# Anyone have any opinions on a Jeep Wrangler?



## PlowOrDie (Oct 26, 2007)

I have been looking into purchasing a jeep wrangler and a plow for it... 

looking to use it for driveways..

was just wondering if anyone has anything negative or positive to say about the wranglers in the snow, and just overall...


----------



## basher (Nov 13, 2004)

do a search under Jeep wrangler. bring a cup of coffee or a beer, lots to read.


----------



## theplowmeister (Nov 14, 2006)

the I6 engine is bullet proof pre 88 had carb problems the FI engines are grate. some tranys had a week revers (the Peugeot trany?) for plowing driveways you cant beet them!


----------



## SalvageTitleTJ (Dec 11, 2007)

I am a fan of fuel injection, 91 and newer has the 4.0L HO engine.

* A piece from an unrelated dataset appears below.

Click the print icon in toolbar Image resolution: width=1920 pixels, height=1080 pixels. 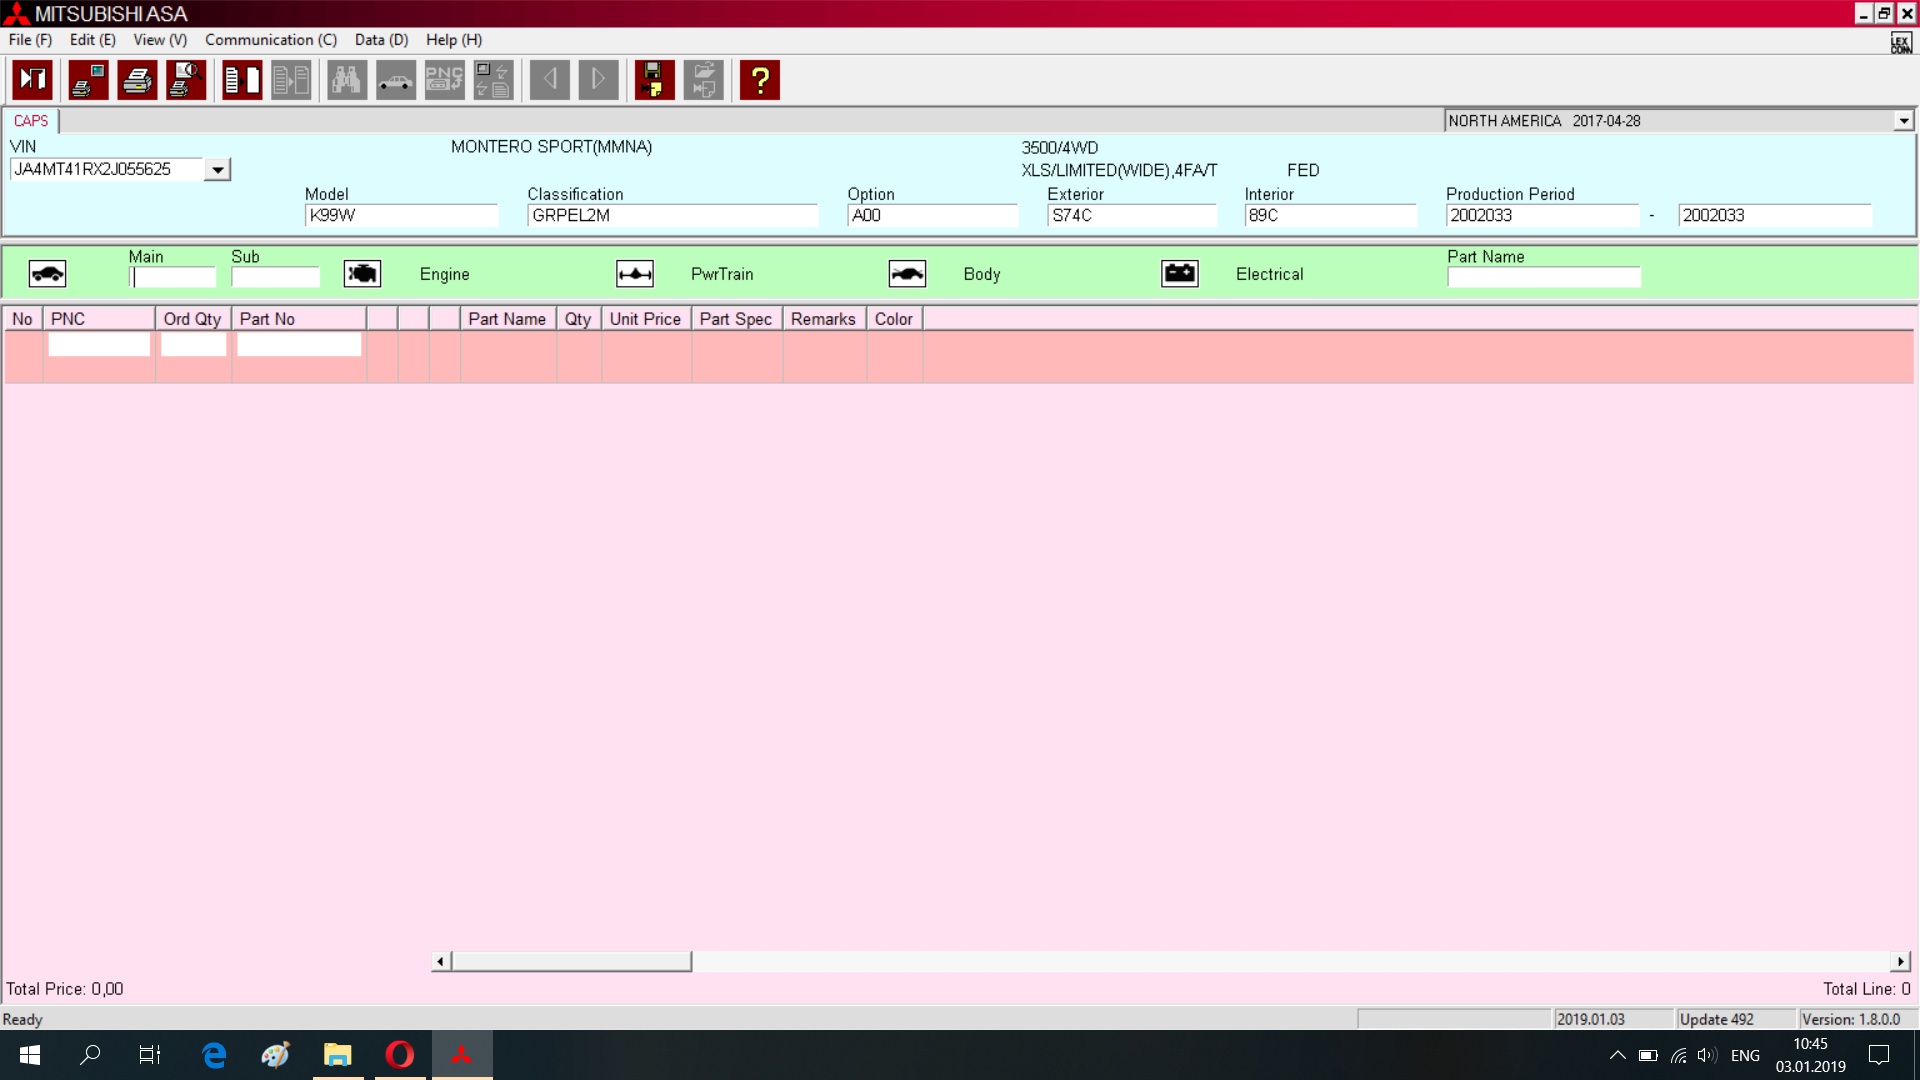coord(137,80)
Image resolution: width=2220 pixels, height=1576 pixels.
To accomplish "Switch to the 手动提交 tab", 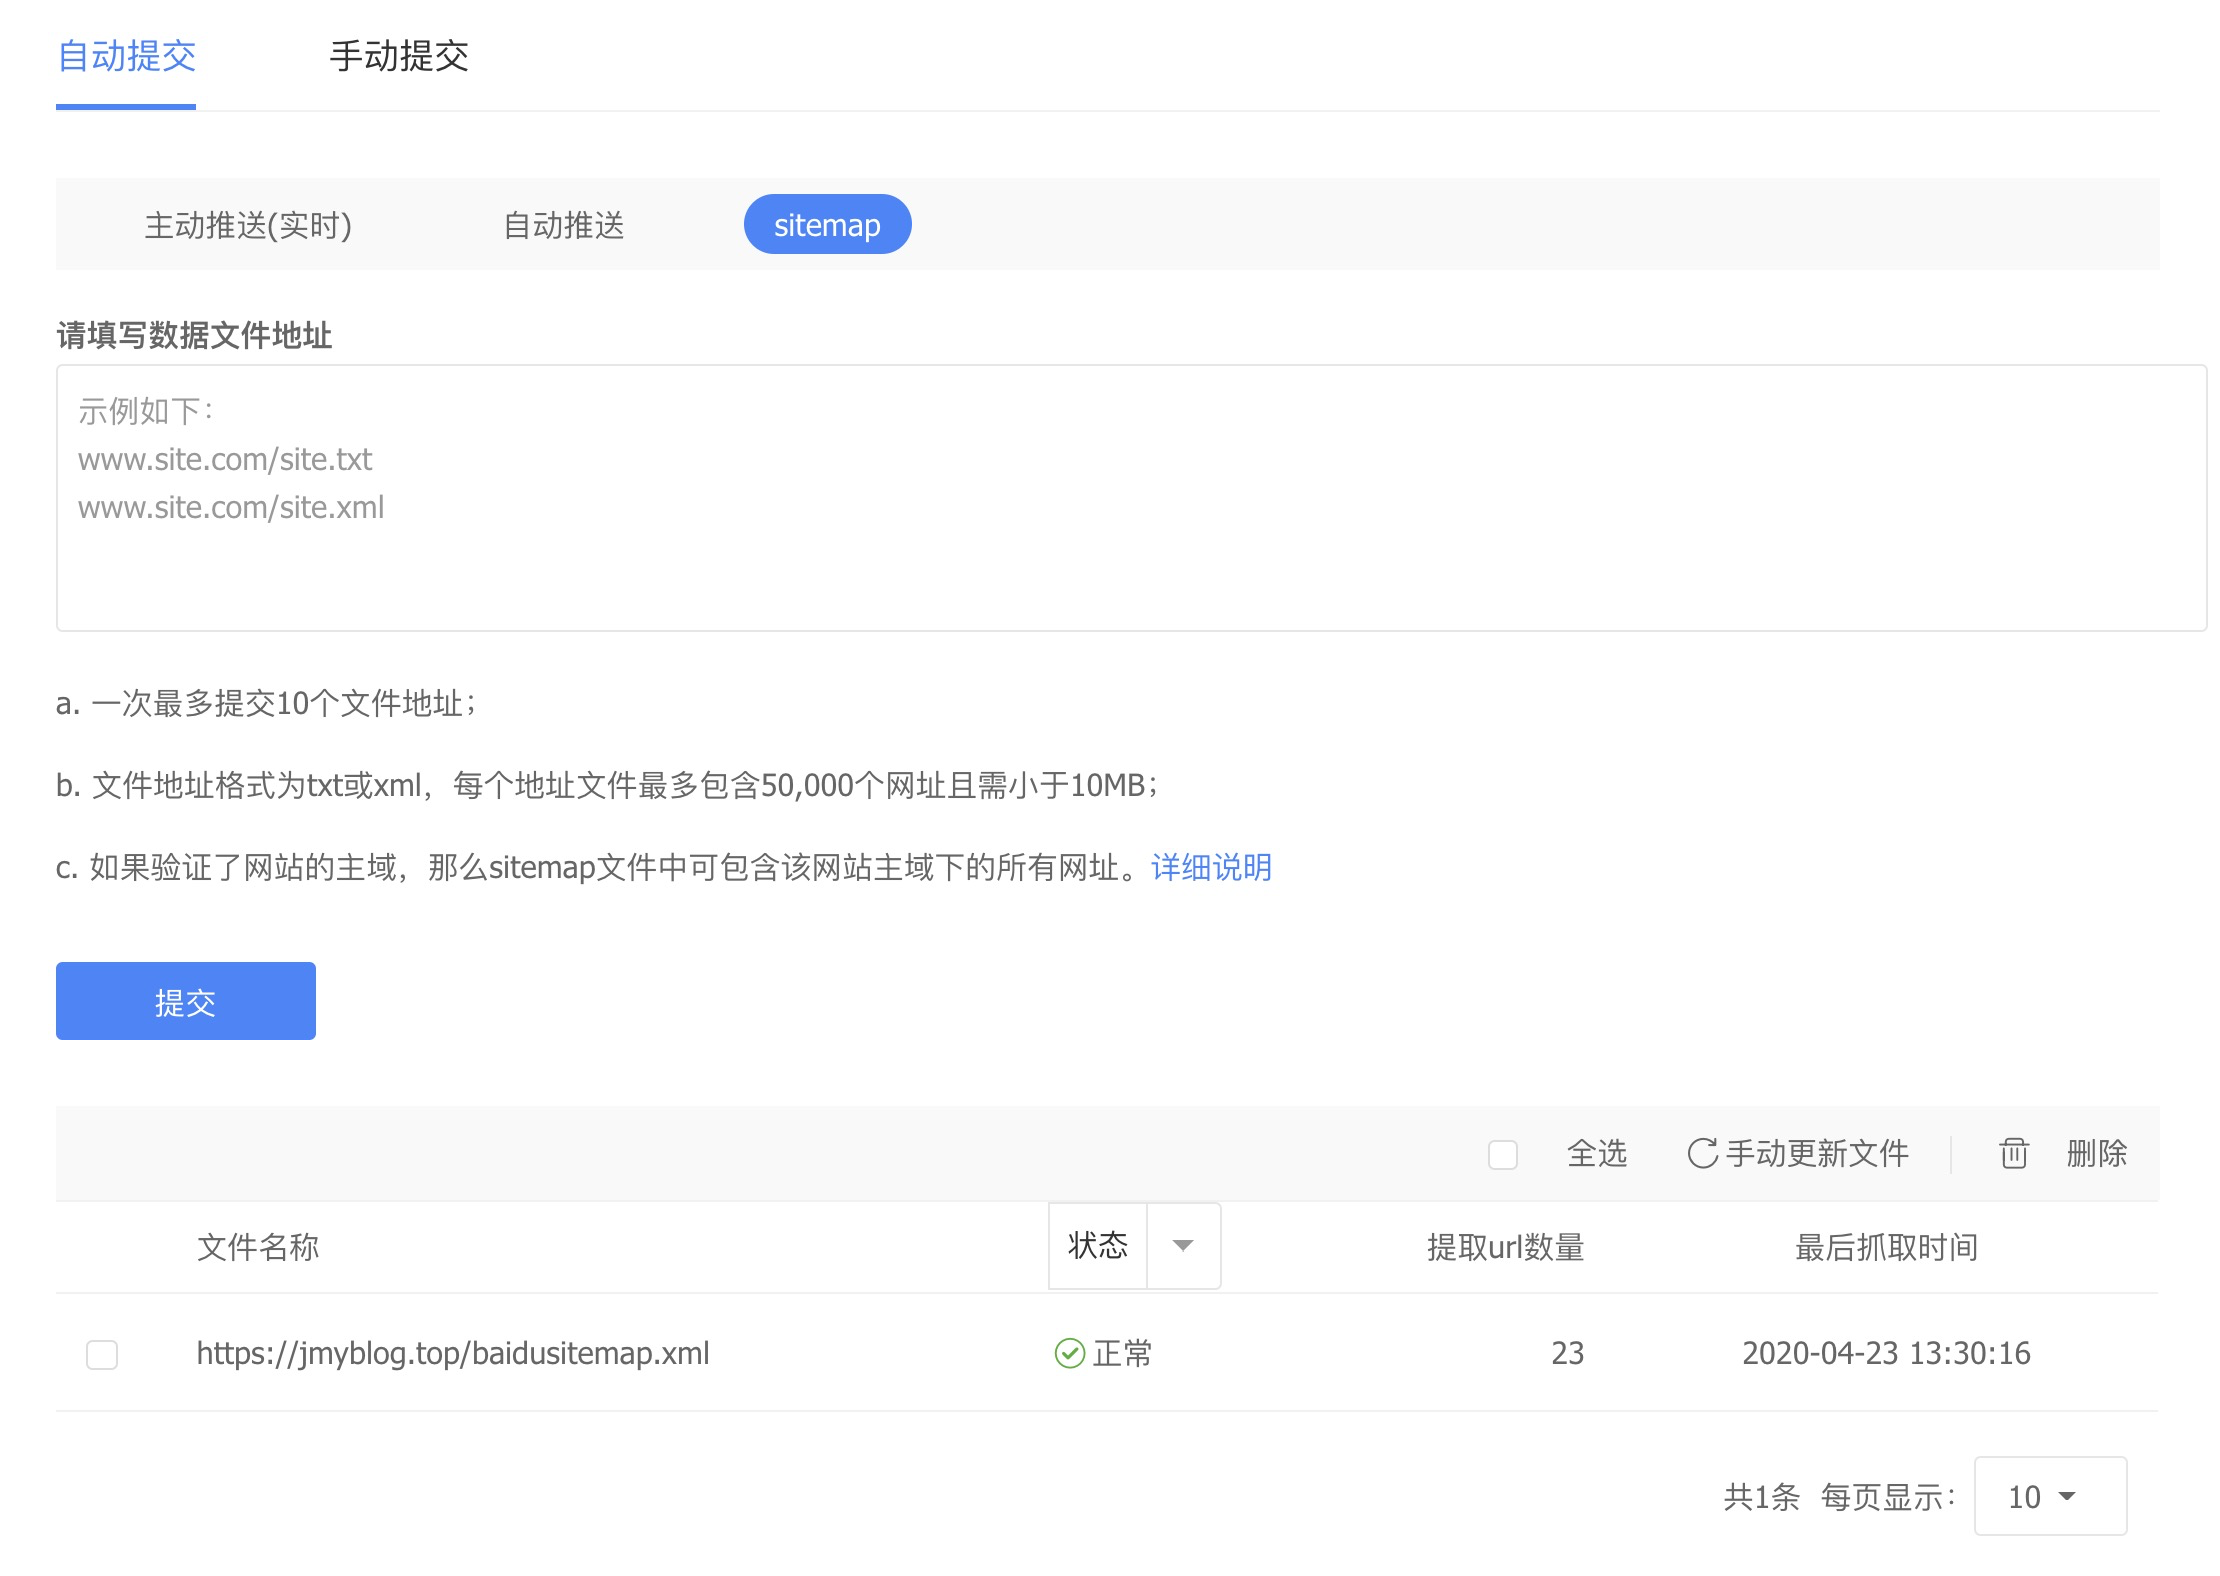I will click(x=399, y=56).
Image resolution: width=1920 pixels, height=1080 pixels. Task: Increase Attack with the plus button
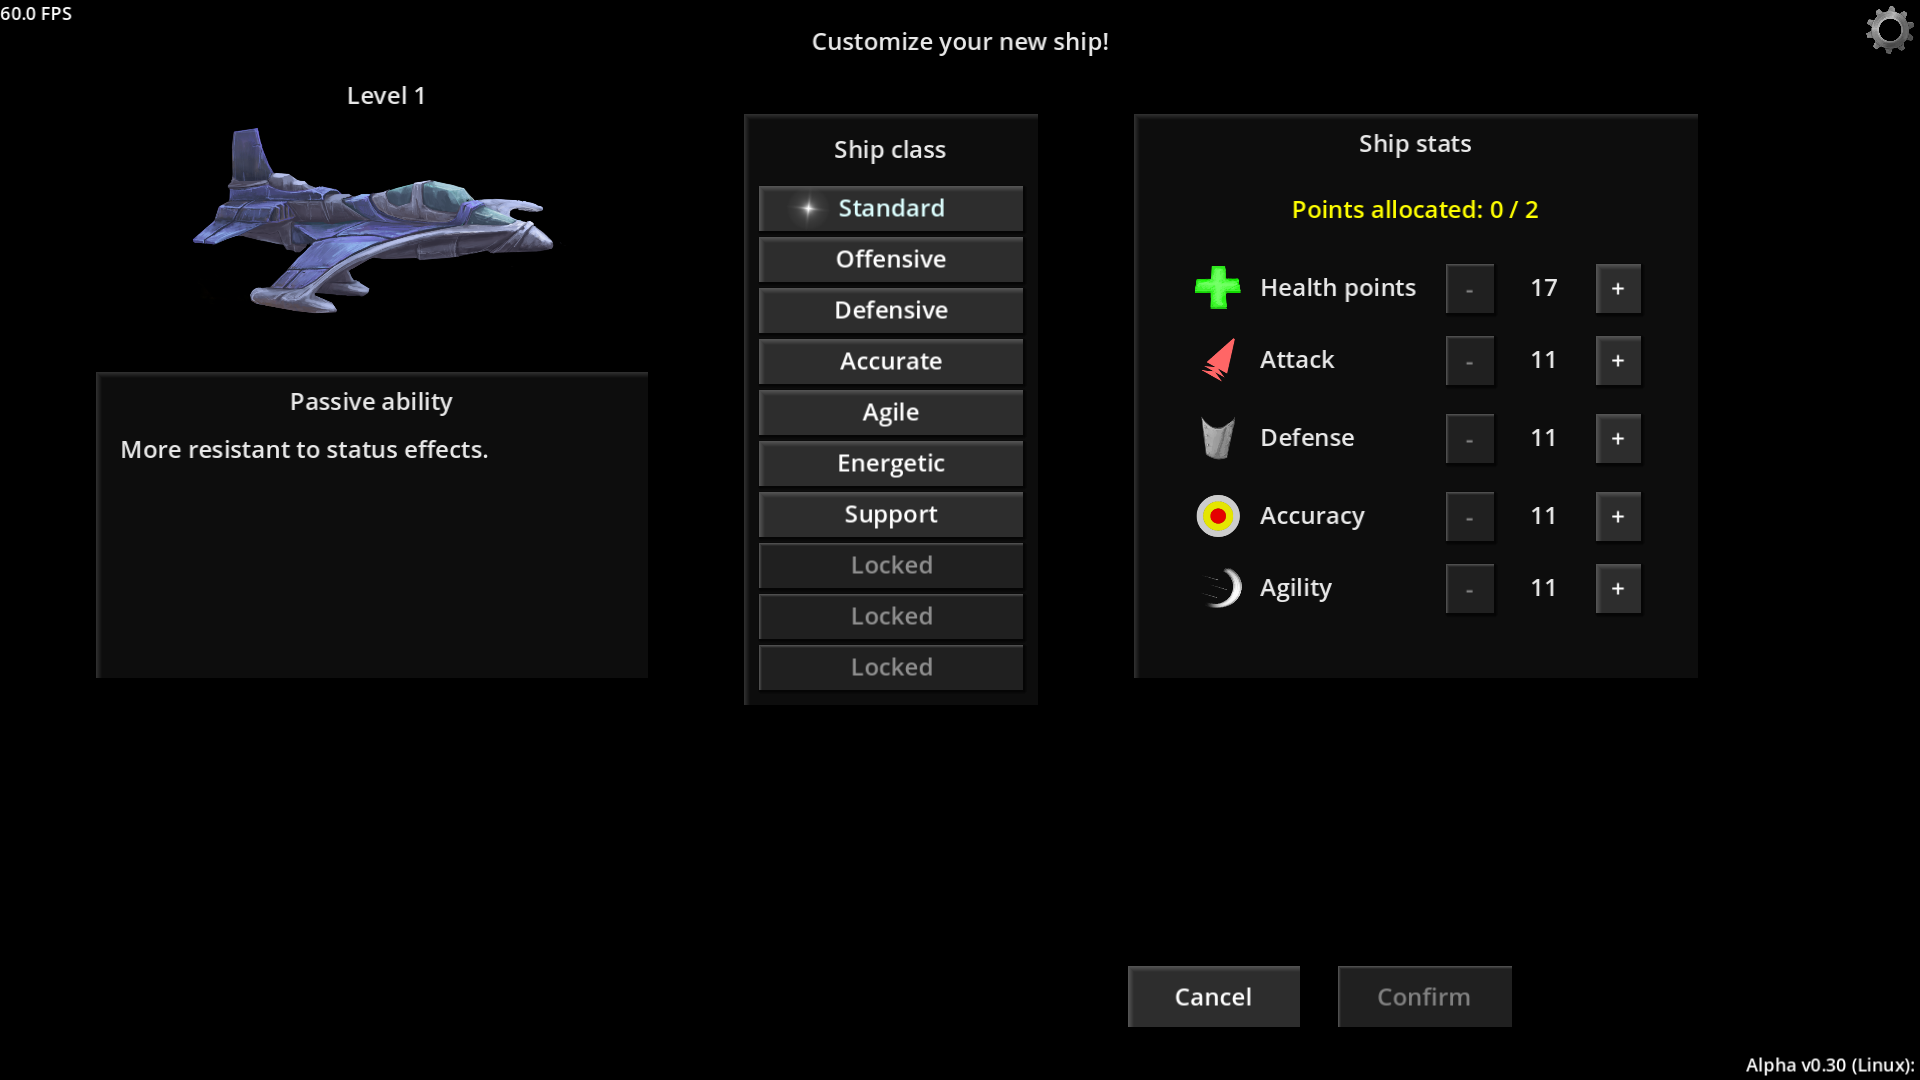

I believe you are also away from the dreaded puegot BA10 transmission. The AX-5 or A15 is the stronger transmission. Your most common week link is a DANA 35C rear axle. Stock in all jeep from 87 to current. The axle is very weak and has c-clip retainers holding the axleshaft. A stronger D44 is an option in jeeps after 1998. Basically any jeep plan upgrading the rear end.


----------



## PlowOrDie (Oct 26, 2007)

cool thanks guys... 

yeah i have been looking around at the wrangler postings around this website....
.
the wrangler pics thread has some NICE Jeeps! Makes me want one NOW..


----------